The basic grand strategy for the Middle East should be to form and lead a very broad and very loose — not institutionalized — alignment of forces opposing Islamism. This means showing real leadership to the Europeans; in fact, many European countries are better on this issue than Obama. It also means supporting Israel, of course, but there is a long list of others:
Governments: Algeria, Azerbaijan, Bahrain (despite its faults), Iraq, Jordan, Kuwait, Libya (we hope Obama can claim credit for that one), Morocco, Oman, Saudi Arabia (despite its faults), and the United Arab Emirates. You can add some other former Soviet Muslim-majority republics.
Opposition and democratic moderate movements: Iran, Lebanon, Syria (where the United States is supporting the Islamists!), Tunisia, and Turkey (see Syria, above).

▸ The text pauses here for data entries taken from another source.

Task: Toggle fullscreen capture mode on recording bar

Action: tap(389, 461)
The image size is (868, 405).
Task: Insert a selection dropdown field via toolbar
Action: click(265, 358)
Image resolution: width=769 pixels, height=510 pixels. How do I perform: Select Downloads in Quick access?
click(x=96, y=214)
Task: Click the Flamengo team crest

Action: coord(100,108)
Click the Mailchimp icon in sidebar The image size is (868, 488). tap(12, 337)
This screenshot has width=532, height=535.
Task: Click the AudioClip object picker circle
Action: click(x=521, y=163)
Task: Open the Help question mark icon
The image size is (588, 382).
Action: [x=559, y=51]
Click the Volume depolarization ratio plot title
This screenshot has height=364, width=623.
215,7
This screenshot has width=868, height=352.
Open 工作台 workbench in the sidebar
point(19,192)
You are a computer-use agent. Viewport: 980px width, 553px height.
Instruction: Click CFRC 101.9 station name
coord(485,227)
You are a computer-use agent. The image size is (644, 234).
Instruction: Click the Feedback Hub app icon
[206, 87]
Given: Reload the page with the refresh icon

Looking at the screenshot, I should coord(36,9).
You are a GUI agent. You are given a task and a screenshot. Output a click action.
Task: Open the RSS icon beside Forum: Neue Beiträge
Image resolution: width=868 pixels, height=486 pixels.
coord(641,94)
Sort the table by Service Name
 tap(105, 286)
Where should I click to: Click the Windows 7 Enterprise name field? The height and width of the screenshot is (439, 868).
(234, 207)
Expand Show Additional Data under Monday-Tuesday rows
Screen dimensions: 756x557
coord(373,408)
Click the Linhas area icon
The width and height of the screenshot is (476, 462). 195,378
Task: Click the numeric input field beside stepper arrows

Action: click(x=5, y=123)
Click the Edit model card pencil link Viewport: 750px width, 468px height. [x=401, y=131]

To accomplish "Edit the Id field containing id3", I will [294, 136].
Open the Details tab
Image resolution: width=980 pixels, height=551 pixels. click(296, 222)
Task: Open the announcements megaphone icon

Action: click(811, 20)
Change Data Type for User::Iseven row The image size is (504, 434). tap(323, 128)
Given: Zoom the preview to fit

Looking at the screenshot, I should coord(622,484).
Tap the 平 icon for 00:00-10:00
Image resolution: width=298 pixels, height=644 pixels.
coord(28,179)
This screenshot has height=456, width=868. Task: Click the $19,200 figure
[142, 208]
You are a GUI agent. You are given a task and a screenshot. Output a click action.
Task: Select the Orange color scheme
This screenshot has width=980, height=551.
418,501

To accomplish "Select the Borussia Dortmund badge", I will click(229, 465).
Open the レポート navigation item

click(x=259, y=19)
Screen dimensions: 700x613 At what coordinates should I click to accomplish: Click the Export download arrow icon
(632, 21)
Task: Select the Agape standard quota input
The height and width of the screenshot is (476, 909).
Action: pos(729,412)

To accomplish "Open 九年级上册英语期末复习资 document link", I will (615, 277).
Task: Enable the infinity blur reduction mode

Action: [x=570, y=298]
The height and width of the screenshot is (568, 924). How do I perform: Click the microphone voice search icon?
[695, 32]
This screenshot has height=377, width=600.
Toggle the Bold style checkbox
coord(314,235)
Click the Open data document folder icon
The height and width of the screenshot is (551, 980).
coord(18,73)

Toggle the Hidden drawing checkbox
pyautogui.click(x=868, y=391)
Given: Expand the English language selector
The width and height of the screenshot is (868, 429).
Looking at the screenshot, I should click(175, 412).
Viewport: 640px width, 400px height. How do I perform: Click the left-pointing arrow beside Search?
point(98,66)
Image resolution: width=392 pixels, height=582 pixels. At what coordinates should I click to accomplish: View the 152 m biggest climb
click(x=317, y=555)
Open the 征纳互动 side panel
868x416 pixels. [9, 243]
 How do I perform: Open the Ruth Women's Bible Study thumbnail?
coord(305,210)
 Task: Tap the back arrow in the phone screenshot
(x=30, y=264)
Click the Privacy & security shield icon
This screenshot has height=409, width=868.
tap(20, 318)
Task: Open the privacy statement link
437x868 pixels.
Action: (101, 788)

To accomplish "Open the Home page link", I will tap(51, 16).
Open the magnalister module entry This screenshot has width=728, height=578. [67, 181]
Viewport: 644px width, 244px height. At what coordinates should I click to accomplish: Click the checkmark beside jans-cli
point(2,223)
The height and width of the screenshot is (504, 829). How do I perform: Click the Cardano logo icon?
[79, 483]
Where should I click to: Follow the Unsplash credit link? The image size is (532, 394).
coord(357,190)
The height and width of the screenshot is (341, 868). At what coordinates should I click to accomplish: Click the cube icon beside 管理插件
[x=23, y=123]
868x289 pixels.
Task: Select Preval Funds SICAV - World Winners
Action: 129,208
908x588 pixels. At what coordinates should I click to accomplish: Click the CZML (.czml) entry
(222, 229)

Let’s also keep in mind the Berbers, Christians, and Kurds in general as communities that overwhelmingly link their survival to fighting revolutionary Islamism. Such ethnic communities can also be found in Afghanistan and Pakistan.
This cooperation to defeat radical Islamism, however it disguises itself, should be the backbone of U.S. policy. It can be implemented in a thousand different ways. Post-victory planning, which better start soon (at least among independent analysts), needs to define these.
There are some Middle East problem countries that require special consideration.
It is time for a withdrawal from Afghanistan and a clever policy of backing — with a mixture of covert, financial, and other assets — those who will fight to keep the Taliban out of power. Afghanistan is not going to be democratic or a nice place. But it must be a place that does not threaten America again.
Yemen is a mess and, like Afghanistan, will continue to be a mess. The U.S. policy should cooperate to the maximum extent with Yemen on fighting terrorism without illusions about the nature of the regime and its willingness to betray the United States at any moment.